If a line in the data holds the string "resolution", list it.

(Records from a data source)

====================

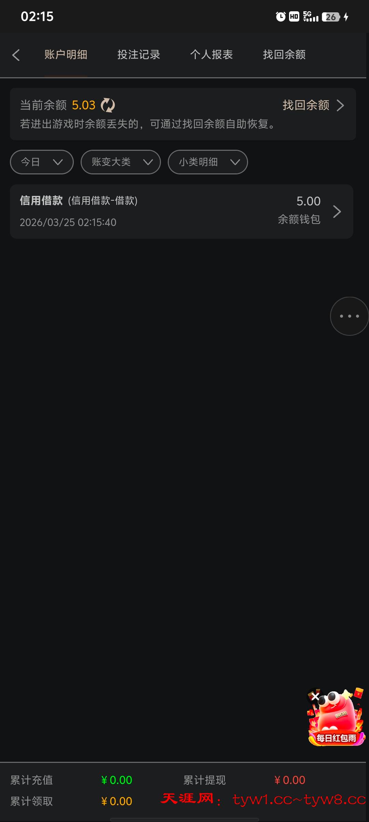This screenshot has height=822, width=369.
Task: Expand the 账变大类 category dropdown
Action: pyautogui.click(x=121, y=162)
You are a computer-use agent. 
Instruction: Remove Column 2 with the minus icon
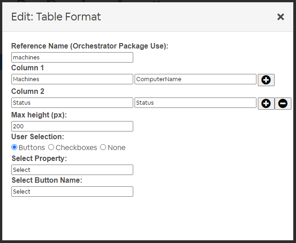283,103
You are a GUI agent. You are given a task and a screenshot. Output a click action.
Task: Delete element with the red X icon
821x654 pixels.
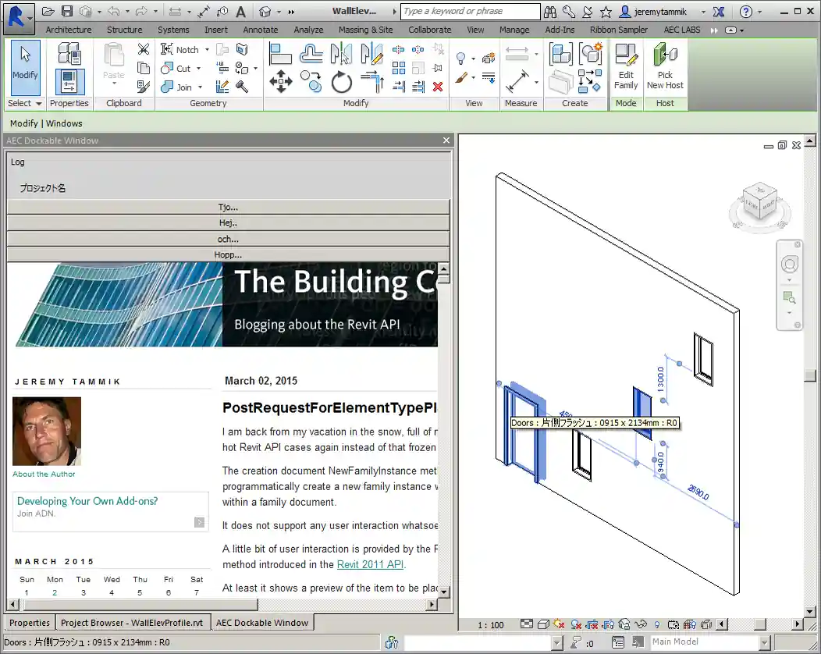(438, 87)
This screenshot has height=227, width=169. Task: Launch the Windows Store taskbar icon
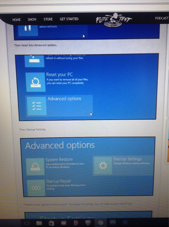[51, 223]
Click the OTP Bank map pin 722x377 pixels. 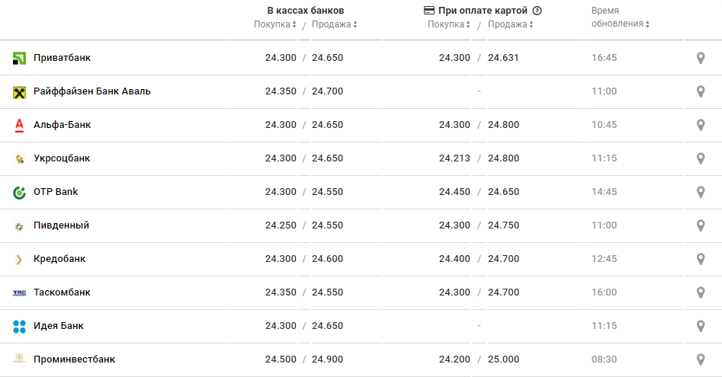click(701, 192)
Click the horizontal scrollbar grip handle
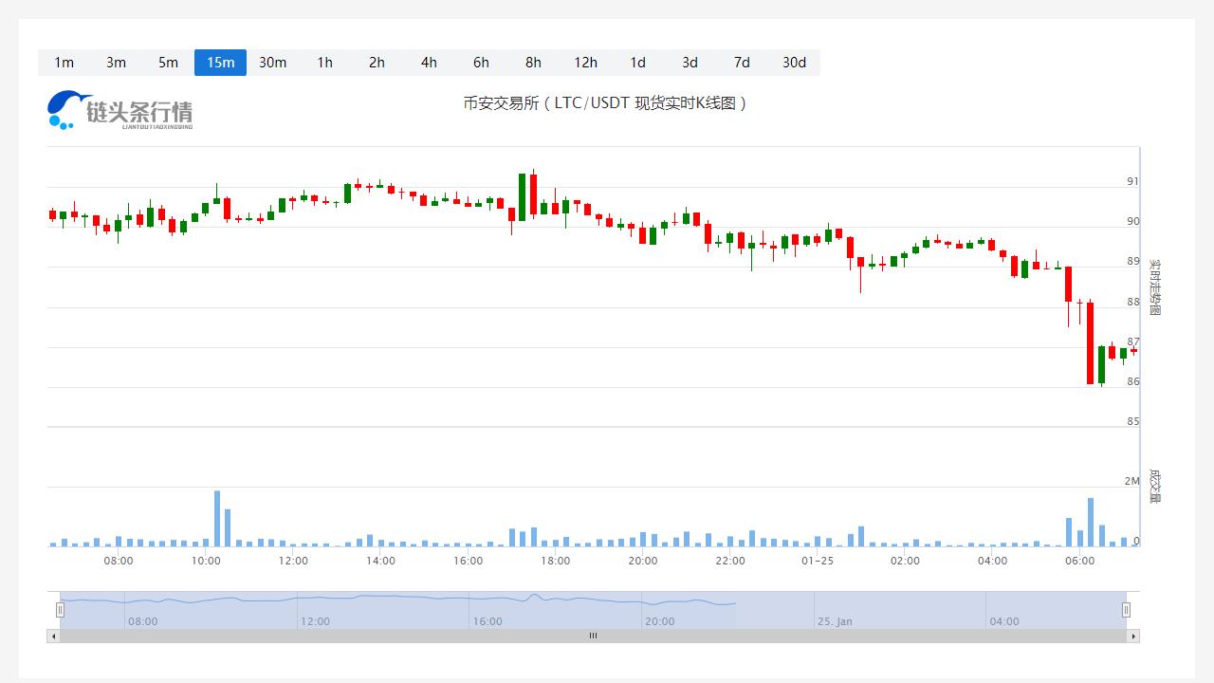The height and width of the screenshot is (683, 1214). 593,636
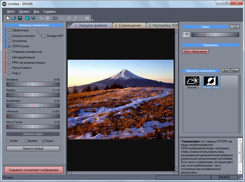Click the image view scroll-up arrow
The width and height of the screenshot is (245, 182).
coord(176,31)
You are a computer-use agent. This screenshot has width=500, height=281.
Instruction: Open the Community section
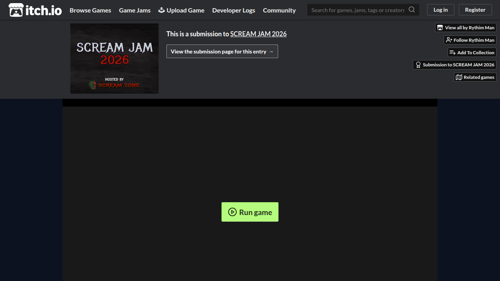tap(279, 10)

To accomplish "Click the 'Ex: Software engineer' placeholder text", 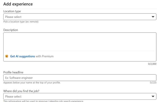I will [x=19, y=78].
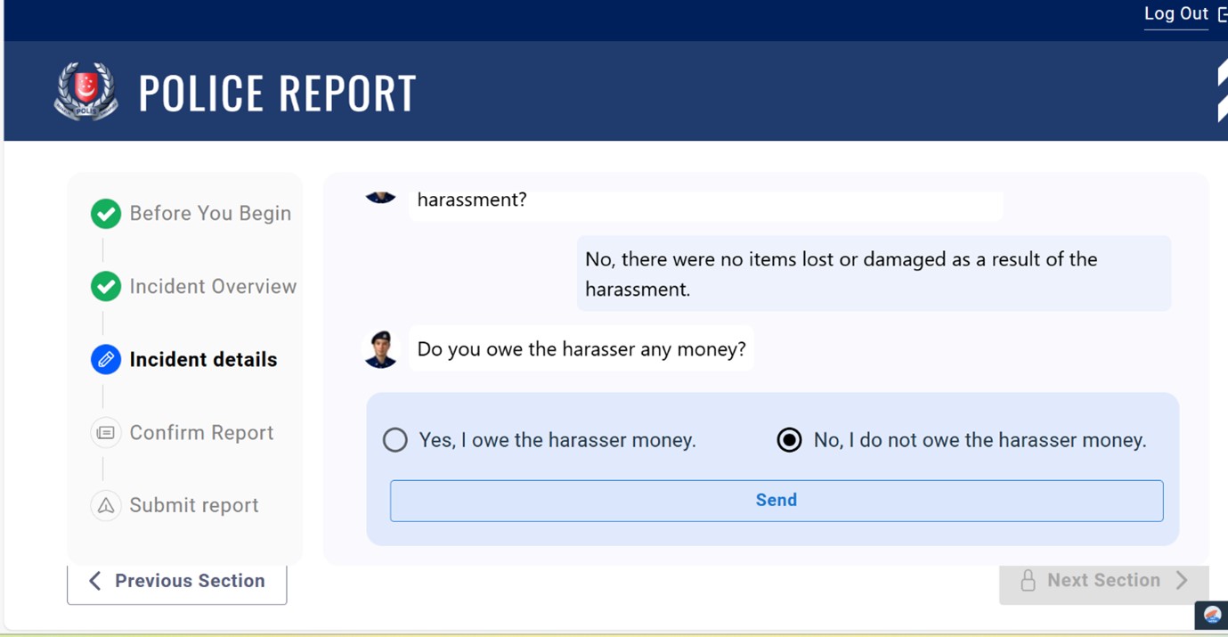Click the green checkmark for Incident Overview

click(x=105, y=286)
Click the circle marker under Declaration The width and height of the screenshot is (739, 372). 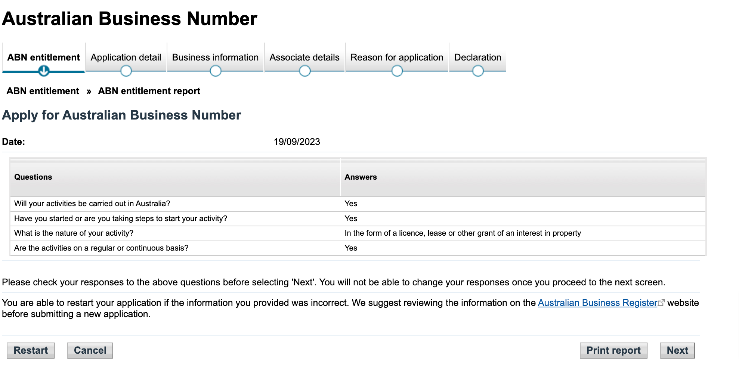[478, 71]
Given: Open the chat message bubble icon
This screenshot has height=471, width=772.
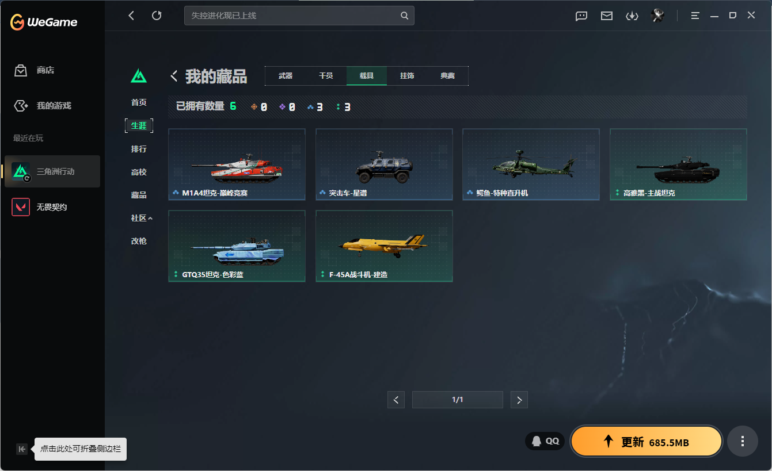Looking at the screenshot, I should [581, 16].
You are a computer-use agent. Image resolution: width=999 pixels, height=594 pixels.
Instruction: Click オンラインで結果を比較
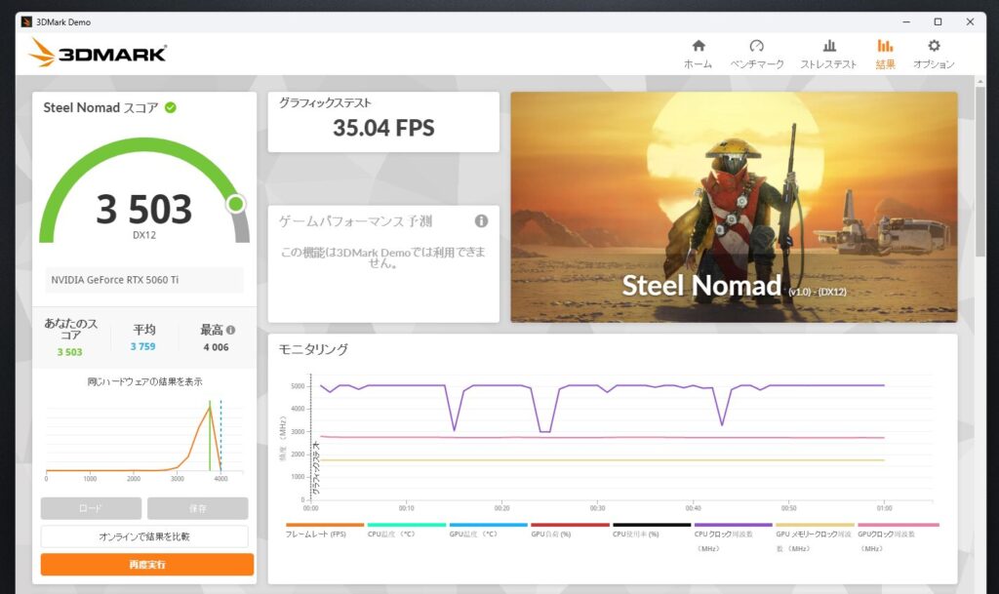click(144, 536)
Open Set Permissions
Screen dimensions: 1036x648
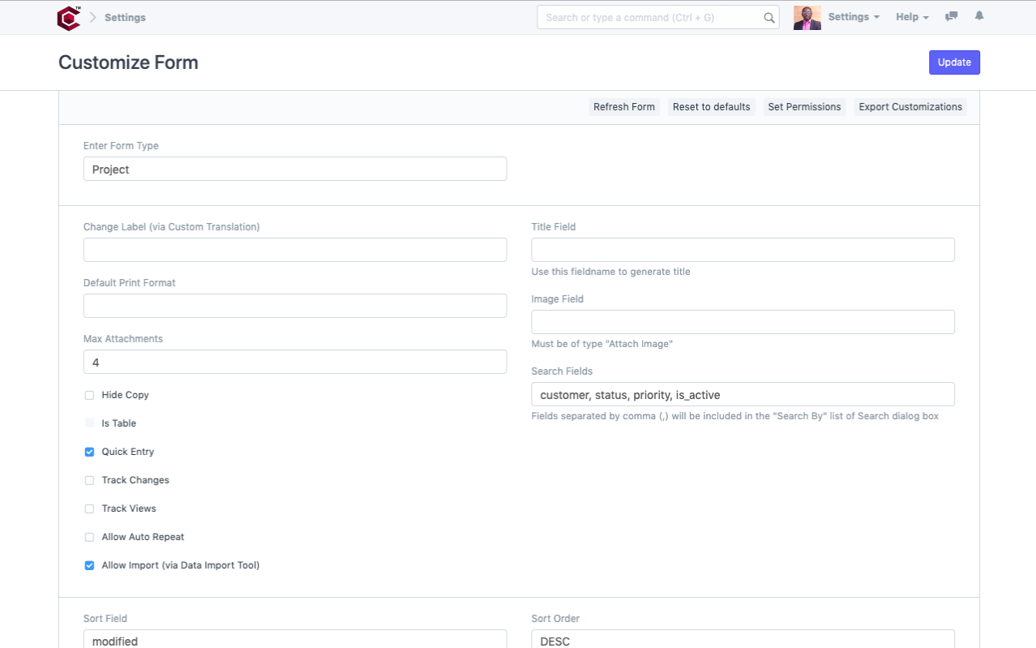804,106
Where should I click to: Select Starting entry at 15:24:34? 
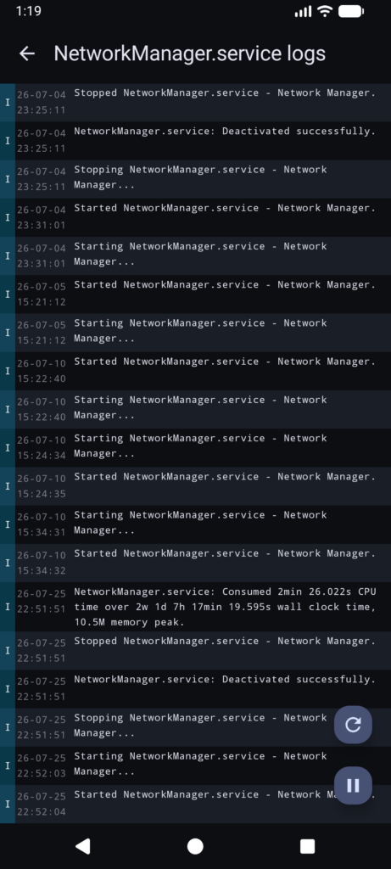pos(195,448)
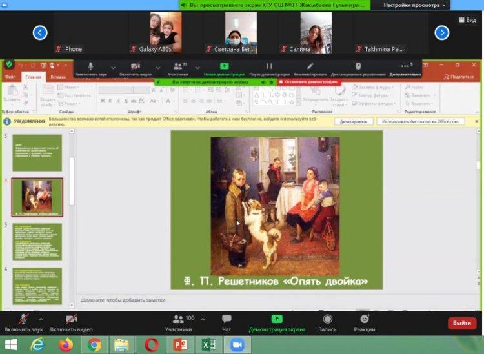Expand the arrow next to Участники
The height and width of the screenshot is (354, 484).
(x=203, y=319)
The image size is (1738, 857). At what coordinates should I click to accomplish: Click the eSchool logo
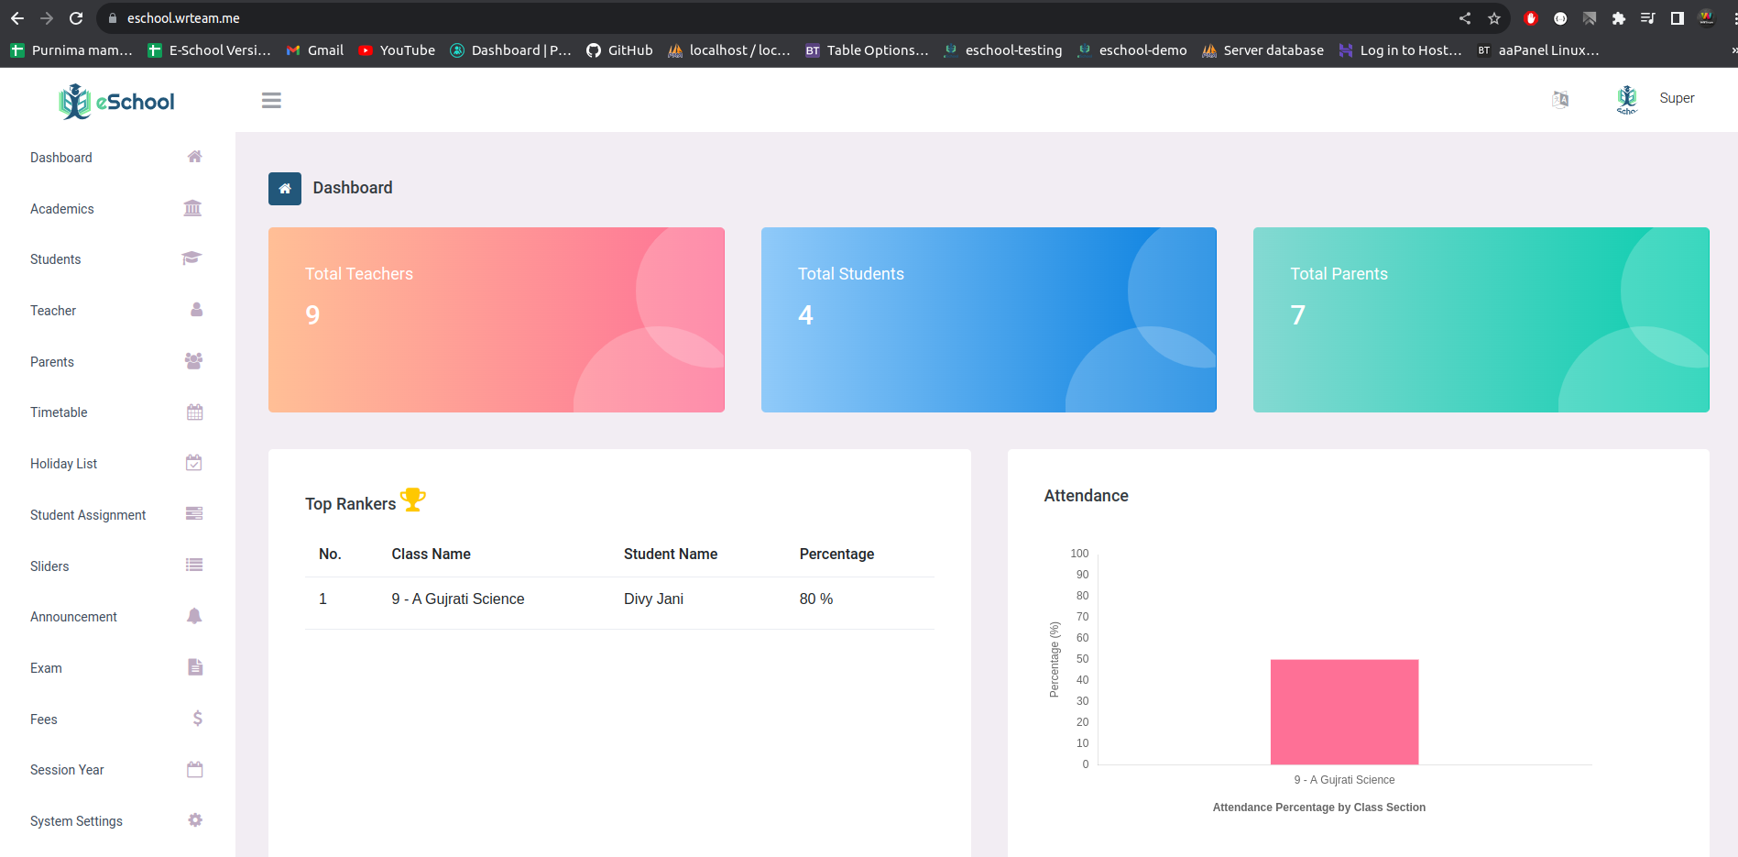[x=116, y=102]
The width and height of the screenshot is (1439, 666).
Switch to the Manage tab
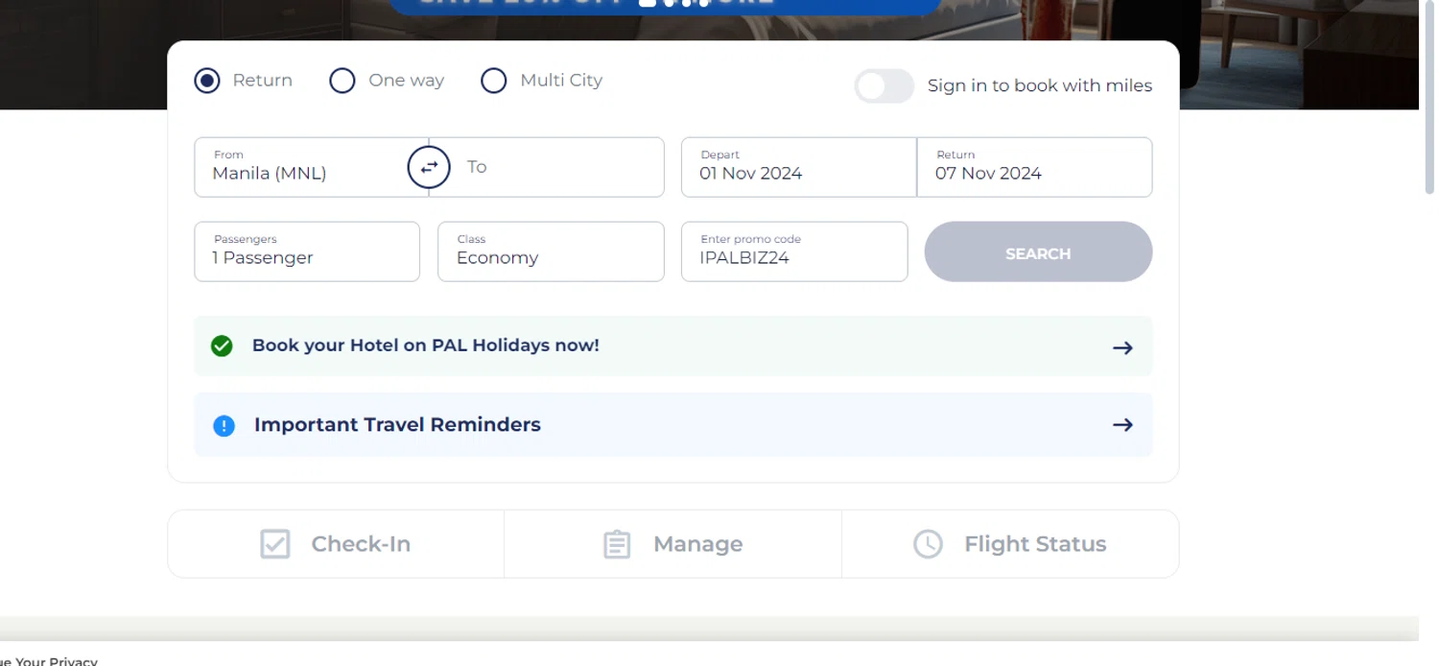(697, 544)
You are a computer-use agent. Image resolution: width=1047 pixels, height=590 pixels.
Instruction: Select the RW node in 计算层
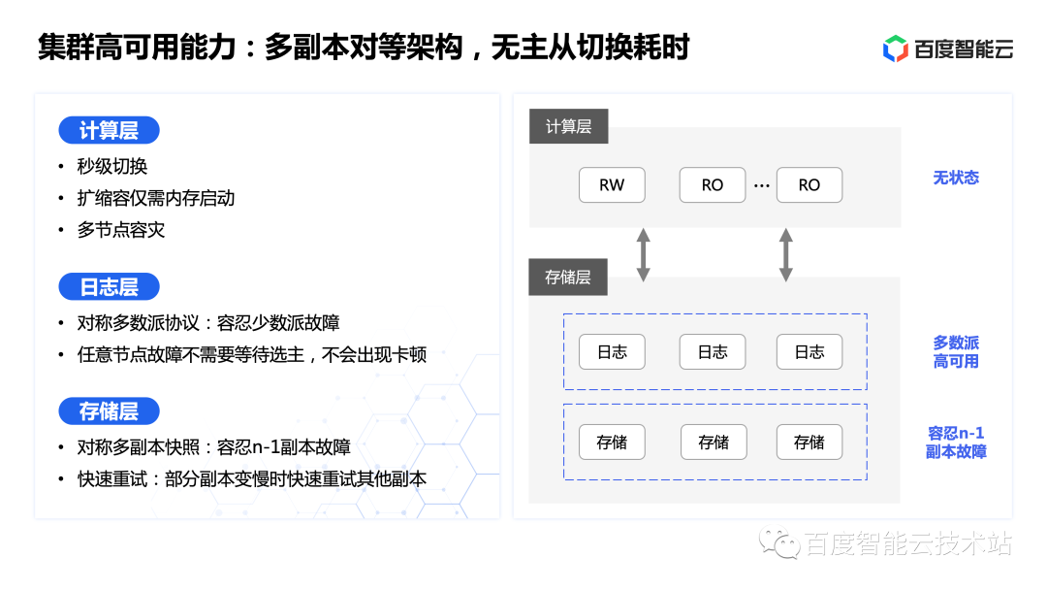[612, 184]
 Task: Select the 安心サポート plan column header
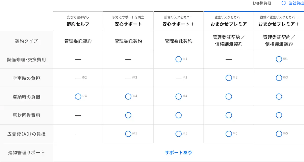pyautogui.click(x=128, y=24)
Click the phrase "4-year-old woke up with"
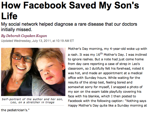The width and height of the screenshot is (149, 113). (128, 49)
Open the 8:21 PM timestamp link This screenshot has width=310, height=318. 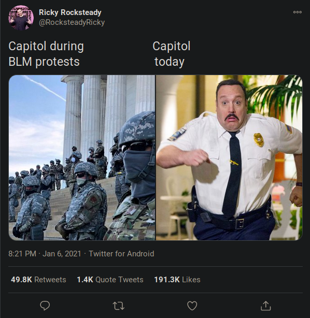coord(22,254)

====================

_RESULT OF THIS EXERCISE_
You are a computer-use agent. Image resolution: width=999 pixels, height=594 pixels.
You are a computer-use agent. Image resolution: width=1047 pixels, height=590 pixels.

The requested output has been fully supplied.